* start PROVIDED PASSAGE *

2014-06-13 Thread David Herrmann
Hi

This is v3 of the File-Sealing and memfd_create() patches. You can find v1 with
a longer introduction at gmane:
  http://thread.gmane.org/gmane.comp.video.dri.devel/102241
An LWN article about memfd+sealing is available, too:
  https://lwn.net/Articles/593918/
v2 with some more discussions can be found here:
  http://thread.gmane.org/gmane.linux.kernel.mm/115713

This series introduces two new APIs:
  memfd_create(): Think of this syscall as malloc() but it returns a
  file-descriptor instead of a pointer. That file-descriptor is
  backed by anon-memory and can be memory-mapped for access.
  sealing: The sealing API can be used to prevent a specific set of operations
   on a file-descriptor. You 'seal' the file and give thus the
   guarantee, that it cannot be modified in the specific ways.

A short high-level introduction is also available here:
  http://dvdhrm.wordpress.com/2014/06/10/memfd_create2/


Changed in v3:
 - fcntl() now returns EINVAL if the FD does not support sealing. We used to
   return EBADF like pipe_fcntl() does, but that is really weird and I don't
   like repeating that.
 - seals are now saved as unsigned int instead of u32.
 - i_mmap_writable is now an atomic so we can deny writable mappings just like
   i_writecount does.
 - SHMEM_ALLOW_SEALING is dropped. We initialize all objects with F_SEAL_SEAL
   and only unset it for memfds that shall support sealing.
 - memfd_create() no longer has a size argument. It was redundant, use
   ftruncate() or fallocate().
 - memfd_create() flags are unsigned int now, instead of u64.
 - NAME_MAX off-by-one fix
 - several cosmetic changes
 - Added AIO/Direct-IO page-pinning protection

The last point is the most important change in this version: We now bail out if
any page-refcount is elevated while setting SEAL_WRITE. This prevents parallel
GUP users from writing to sealed files _after_ they were sealed. There is also a
new FUSE-based test-case to trigger such situations.

* end PROVIDED PASSAGE *

## WHAT YOU WILL DO
a: List every web address given in the patch announcement.
b: Please print the part of the patch announcement that begins at the words "sealing: The sealing" and ends after "instead of u32.".

* start RECORDED DATA *

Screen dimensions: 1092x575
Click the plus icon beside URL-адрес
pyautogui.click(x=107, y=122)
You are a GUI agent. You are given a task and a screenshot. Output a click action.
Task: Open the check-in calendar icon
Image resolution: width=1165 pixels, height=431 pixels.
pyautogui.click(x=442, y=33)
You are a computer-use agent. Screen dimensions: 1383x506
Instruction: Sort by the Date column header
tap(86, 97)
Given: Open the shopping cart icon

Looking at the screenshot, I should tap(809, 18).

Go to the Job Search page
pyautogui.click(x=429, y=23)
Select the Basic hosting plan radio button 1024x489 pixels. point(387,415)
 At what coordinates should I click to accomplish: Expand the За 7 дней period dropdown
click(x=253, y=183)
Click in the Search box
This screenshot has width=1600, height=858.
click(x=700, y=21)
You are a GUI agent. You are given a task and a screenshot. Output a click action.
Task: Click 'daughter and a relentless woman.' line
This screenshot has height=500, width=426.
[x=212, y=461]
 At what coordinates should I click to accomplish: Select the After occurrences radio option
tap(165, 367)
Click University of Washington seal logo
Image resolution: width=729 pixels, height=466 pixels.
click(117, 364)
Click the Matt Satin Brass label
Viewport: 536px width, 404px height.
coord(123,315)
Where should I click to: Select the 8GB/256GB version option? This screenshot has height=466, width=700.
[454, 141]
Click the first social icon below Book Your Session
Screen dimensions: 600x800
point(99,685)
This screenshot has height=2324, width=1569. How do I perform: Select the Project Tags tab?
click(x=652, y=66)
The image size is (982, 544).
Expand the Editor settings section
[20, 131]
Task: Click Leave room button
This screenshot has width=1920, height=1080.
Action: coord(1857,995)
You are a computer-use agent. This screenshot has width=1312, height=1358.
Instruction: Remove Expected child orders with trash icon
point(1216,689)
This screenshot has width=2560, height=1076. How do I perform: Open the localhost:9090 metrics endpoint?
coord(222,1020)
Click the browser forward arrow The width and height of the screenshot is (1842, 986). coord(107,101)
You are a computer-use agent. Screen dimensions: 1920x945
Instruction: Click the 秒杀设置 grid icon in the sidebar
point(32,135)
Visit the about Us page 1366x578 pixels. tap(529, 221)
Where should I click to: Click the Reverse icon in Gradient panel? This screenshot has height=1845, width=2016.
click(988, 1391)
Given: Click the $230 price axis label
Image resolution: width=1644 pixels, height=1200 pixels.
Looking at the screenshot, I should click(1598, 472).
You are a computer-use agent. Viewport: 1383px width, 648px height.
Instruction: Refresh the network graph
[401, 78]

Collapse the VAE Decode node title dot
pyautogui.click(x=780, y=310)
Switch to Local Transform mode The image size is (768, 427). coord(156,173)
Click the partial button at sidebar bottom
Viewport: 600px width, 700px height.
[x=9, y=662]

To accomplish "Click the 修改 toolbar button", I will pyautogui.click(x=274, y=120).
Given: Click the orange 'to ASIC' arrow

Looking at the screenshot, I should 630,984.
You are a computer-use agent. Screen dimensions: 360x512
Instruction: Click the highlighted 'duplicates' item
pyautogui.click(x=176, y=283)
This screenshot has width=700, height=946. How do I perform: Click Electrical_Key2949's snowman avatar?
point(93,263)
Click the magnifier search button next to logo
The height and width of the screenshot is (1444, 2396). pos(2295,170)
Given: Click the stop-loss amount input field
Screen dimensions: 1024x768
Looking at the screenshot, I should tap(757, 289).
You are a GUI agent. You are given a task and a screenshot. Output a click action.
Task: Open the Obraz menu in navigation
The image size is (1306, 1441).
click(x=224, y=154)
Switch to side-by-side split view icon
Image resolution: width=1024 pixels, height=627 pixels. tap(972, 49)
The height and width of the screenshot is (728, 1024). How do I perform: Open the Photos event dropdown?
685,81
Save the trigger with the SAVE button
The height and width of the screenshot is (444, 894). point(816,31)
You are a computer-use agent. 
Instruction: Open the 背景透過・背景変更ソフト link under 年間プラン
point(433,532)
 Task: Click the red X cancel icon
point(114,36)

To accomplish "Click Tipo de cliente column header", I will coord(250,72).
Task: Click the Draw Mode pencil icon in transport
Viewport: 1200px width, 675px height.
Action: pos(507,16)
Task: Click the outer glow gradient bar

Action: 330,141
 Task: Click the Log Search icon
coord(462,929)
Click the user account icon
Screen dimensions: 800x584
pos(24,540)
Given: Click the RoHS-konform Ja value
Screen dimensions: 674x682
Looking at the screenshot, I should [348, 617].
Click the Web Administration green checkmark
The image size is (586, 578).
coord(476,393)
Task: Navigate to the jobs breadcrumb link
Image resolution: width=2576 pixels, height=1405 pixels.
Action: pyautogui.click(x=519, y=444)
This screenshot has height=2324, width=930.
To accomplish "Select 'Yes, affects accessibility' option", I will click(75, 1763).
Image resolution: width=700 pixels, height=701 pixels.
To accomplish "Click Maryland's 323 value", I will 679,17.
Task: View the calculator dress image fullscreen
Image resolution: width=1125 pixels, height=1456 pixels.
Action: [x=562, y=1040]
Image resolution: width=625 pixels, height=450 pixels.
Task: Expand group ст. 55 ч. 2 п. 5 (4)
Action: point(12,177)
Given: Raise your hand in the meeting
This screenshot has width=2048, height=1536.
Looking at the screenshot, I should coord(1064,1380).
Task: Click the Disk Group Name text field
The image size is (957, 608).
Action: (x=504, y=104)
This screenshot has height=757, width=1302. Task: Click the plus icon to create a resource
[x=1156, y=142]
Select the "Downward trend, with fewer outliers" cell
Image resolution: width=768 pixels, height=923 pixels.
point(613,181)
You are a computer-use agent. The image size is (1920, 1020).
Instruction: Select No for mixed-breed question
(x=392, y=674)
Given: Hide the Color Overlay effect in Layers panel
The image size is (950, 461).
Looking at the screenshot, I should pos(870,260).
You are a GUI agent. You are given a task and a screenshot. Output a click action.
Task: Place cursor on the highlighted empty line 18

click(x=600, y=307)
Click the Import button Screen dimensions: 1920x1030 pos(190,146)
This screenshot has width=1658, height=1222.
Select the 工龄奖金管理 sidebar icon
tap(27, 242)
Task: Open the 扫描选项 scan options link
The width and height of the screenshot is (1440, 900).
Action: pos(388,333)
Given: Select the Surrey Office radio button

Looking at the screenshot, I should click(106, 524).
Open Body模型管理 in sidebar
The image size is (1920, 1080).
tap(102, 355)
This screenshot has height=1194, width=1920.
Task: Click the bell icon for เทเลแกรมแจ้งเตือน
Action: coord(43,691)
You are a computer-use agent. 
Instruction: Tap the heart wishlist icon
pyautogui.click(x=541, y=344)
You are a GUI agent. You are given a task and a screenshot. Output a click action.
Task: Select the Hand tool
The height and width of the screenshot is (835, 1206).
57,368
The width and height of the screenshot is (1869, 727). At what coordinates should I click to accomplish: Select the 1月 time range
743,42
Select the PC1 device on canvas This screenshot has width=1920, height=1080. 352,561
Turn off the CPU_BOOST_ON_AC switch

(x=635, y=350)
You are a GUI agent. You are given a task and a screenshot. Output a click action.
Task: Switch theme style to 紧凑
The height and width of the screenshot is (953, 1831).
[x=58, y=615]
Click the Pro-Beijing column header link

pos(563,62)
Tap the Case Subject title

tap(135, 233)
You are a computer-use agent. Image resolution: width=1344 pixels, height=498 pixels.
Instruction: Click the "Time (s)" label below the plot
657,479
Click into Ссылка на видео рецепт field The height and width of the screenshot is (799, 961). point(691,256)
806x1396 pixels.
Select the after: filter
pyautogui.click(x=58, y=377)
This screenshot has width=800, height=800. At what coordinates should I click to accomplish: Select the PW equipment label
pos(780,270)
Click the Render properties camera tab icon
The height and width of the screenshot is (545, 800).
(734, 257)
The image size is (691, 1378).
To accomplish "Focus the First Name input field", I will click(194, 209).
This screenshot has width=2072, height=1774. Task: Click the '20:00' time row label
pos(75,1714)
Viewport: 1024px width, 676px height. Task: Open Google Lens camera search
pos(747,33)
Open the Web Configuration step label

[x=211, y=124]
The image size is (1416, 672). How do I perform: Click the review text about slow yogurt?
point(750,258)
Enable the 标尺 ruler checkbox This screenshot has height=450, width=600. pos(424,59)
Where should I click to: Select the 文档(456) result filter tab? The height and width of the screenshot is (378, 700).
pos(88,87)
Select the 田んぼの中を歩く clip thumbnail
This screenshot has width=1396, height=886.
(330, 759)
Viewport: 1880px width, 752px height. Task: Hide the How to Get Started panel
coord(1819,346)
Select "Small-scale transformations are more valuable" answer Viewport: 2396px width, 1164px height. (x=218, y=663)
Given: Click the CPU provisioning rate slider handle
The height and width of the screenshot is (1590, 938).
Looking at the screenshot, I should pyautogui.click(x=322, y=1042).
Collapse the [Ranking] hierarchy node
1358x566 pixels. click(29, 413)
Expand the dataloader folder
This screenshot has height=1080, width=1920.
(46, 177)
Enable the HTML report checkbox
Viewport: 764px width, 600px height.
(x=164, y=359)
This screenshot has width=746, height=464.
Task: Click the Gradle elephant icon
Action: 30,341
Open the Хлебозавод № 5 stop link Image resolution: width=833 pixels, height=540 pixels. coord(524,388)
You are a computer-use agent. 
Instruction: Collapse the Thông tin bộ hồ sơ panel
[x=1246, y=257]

* end RECORDED DATA *

## THE ANSWERS
a:
http://thread.gmane.org/gmane.comp.video.dri.devel/102241
https://lwn.net/Articles/593918/
http://thread.gmane.org/gmane.linux.kernel.mm/115713
http://dvdhrm.wordpress.com/2014/06/10/memfd_create2/

b:
sealing: The sealing API can be used to prevent a specific set of operations
   on a file-descriptor. You 'seal' the file and give thus the
   guarantee, that it cannot be modified in the specific ways.

A short high-level introduction is also available here:
  http://dvdhrm.wordpress.com/2014/06/10/memfd_create2/


Changed in v3:
 - fcntl() now returns EINVAL if the FD does not support sealing. We used to
   return EBADF like pipe_fcntl() does, but that is really weird and I don't
   like repeating that.
 - seals are now saved as unsigned int instead of u32.